**SHORT PROBLEM**
Please render the records below as a Markdown table with the columns Row and Line, starting at the line that contains "This screenshot has height=587, width=435." and ending at the line that contains "tap(106, 531)". Number each row and leave out blank lines.

***

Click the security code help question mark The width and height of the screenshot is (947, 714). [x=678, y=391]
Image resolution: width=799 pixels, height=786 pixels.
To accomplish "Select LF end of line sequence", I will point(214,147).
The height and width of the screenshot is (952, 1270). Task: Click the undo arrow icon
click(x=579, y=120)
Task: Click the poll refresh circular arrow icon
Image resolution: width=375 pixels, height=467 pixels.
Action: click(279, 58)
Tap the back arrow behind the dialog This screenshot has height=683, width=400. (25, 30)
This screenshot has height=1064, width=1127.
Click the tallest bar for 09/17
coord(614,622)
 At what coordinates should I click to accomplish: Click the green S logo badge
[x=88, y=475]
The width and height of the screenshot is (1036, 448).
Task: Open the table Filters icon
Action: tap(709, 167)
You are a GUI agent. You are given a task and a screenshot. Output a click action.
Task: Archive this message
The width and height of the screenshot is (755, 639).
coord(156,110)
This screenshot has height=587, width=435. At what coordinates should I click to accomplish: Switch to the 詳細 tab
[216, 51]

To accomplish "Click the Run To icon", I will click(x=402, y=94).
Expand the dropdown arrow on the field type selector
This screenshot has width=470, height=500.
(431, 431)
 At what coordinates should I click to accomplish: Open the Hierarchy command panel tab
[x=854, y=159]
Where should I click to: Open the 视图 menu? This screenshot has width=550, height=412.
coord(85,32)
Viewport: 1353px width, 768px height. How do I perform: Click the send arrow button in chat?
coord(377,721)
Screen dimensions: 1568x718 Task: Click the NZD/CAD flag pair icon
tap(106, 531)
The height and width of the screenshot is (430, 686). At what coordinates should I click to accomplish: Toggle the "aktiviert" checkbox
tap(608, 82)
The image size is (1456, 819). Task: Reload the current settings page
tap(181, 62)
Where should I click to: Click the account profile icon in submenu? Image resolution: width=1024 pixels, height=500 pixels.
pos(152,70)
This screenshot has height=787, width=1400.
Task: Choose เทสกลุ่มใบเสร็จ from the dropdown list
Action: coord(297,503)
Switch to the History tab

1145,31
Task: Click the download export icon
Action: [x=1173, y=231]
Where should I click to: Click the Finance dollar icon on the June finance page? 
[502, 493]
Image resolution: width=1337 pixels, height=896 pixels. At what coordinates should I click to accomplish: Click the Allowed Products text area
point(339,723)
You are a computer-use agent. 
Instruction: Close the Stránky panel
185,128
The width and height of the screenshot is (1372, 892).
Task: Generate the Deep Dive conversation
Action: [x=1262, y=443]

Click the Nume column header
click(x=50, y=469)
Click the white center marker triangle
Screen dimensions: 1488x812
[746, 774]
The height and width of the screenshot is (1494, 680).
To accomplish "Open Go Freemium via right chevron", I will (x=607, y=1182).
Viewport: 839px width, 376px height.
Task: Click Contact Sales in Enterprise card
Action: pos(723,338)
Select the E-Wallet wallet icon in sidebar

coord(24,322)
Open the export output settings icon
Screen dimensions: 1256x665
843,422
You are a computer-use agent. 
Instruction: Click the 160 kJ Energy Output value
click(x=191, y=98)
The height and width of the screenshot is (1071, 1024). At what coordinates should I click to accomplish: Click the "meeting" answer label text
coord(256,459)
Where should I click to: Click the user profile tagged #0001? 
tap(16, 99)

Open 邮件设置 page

***

**RESPONSE TO THIS EXERCISE**
| Row | Line |
|---|---|
| 1 | This screenshot has height=587, width=435. At what coordinates should I click to accomplish: Switch to the 詳細 tab |
| 2 | [216, 51] |
| 3 | To accomplish "Click the Run To icon", I will click(x=402, y=94). |
| 4 | Expand the dropdown arrow on the field type selector |
| 5 | This screenshot has width=470, height=500. |
| 6 | (431, 431) |
| 7 |  At what coordinates should I click to accomplish: Open the Hierarchy command panel tab |
| 8 | [x=854, y=159] |
| 9 | Where should I click to: Open the 视图 menu? This screenshot has width=550, height=412. |
| 10 | coord(85,32) |
| 11 | Viewport: 1353px width, 768px height. How do I perform: Click the send arrow button in chat? |
| 12 | coord(377,721) |
| 13 | Screen dimensions: 1568x718 Task: Click the NZD/CAD flag pair icon |
| 14 | tap(106, 531) |